Le rêve d’Union méditerranéenne

- 10h51 - France - Ecrit par : L.A

Nicolas Sarkozy est arrivé hier au Maroc pour une visite d’Etat de trois jours destinée à rattraper le ratage diplomatique de juillet, lorsque Rabat avait refusé d’être la dernière étape d’une mini-tournée au Maghreb commencée par Alger, la grande rivale. Il vient aussi « vendre » son projet d’Union méditerranéenne (UM), présenté comme une priorité diplomatique. Le président français doit prononcer, aujourd’hui à Tanger, un discours sur ce projet.

A ce jour, l’allocution la plus élaborée de Sarkozy sur son grand dessein méditerranéen remonte au 7 février, le jour même où il avait également fustigé « ceux qui égorgent des moutons dans leurs baignoires ». Evidemment, l’UM n’avait pas fait les gros titres ce jour-là. C’est pourtant la seule initiative diplomatique entièrement prise par le nouveau Président, qui n’entend rien moins qu’« engager la Méditerranée sur la voie de la réunification après douze siècles de déchirement ».

Agonie. Mais, au-delà des considérations électoralistes destinées à adoucir son profil anti-immigrés, pourquoi diable relancer cette « vieille lune » de grande famille méditerranéenne au moment où les foyers de tensions s’y multiplient et où le processus euroméditerranéen de Barcelone, lancé en 1995, est en coma végétatif ? C’est justement parce que les menaces (terrorisme, émigration clandestine, radicalisation et extension du conflit israélo-palestinien) s’accumulent qu’il faut agir, répond en substance un diplomate français, tout comme les Américains très présents au Proche-Orient et de plus en plus actifs au Maghreb.

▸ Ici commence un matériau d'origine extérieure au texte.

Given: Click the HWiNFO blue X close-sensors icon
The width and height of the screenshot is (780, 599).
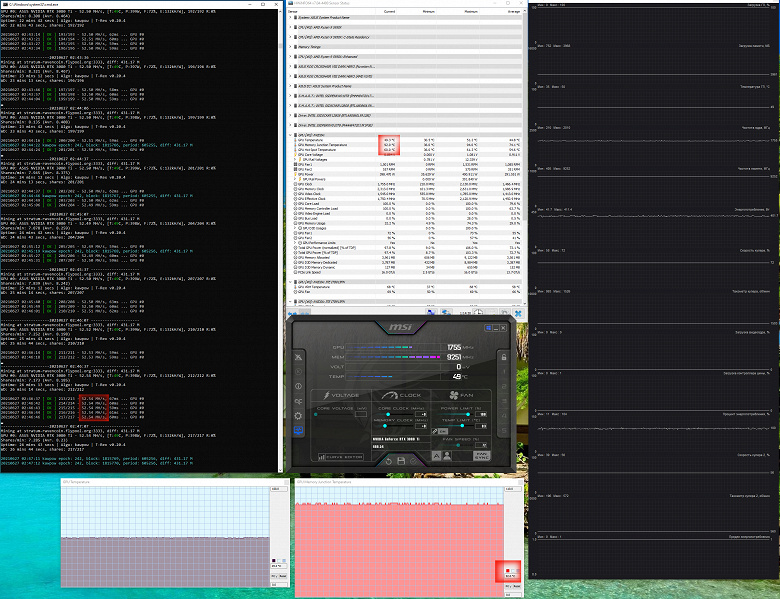Looking at the screenshot, I should (518, 313).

Prenant acte de l’agonie de la politique arabe qu’il n’a jamais portée dans son cœur, Nicolas Sarkozy pense avoir trouvé là un terrain à la mesure de l’influence de la France. Il veut aussi contrebalancer l’Union européenne, trop tournée vers l’Est cette dernière décennie. Dernier argument, moins avouable : la future UM offrirait un dérivatif idéal aux ambitions européennes de la Turquie, dont Sarkozy ne veut pas dans l’UE.

Lancée dans le style propre à Sarkozy – une idée simple et pragmatique, quelques formules fortes mais pas de détails – l’UM reste très floue : quel financement, quelle articulation avec les forums déjà existants ?

A tel point que personne ne s’est précipité pour accepter le job de représentant spécial du Président : Michel Rocard, Alain Juppé et Jack Lang ont décliné l’offre et ce sera Henri Guaino, le père présumé de l’UM, qui s’y collera.

Le conseiller du Président a la redoutable mission de monter un sommet fondateur de chefs d’Etat, qui aura lieu à Paris ou à Marseille en juin 2008, juste avant la présidence française de l’UE. Pas évident : au Sud, l’accueil est poli et circonspect en attendant de savoir ce qu’il y a à gagner en échange des habituelles demandes de lutte contre le terrorisme et l’émigration ; au Nord, l’Espagne n’a pas envie de se mettre à la remorque de la France. Sans compter Londres et Berlin qui ne souhaitent pas financer la grandeur retrouvée de Paris en Méditerranée.

Du concret. Peu à peu, la future UM prend forme. « Le modèle, c’est l’UE, précise un diplomate français. Mais nous n’arriverons pas tout de suite à un tel niveau d’intégration. L’idée, c’est de favoriser des coopérations concrètes à géométrie variable sur l’écologie, sur l’interconnexion électrique, sur les échanges universitaires ou sur la création d’une banque d’investissement. En 1951, au moment de la mise en place de la Communauté économique pour le charbon et l’acier, la France et l’Allemagne ne se parlaient pas encore. C’est la même chose entre le Maroc et l’Algérie : s’ils ne sont pas mûrs pour parler du Sahara, ils ont des intérêts communs dans l’électricité. »Rien que du concret. Mais même le concret peut se révéler explosif : il suffit d’évoquer la marée noire au Liban, causée par les bombardements israéliens de juillet 2006. Les diplomates évoquent de plus en plus ouvertement un processus démarrant sans la Méditerranée orientale, trop conflictuelle. Cette solution aurait aussi l’avantage de ménager la Turquie, qui ne veut pas entendre parler du « piège » de l’UM.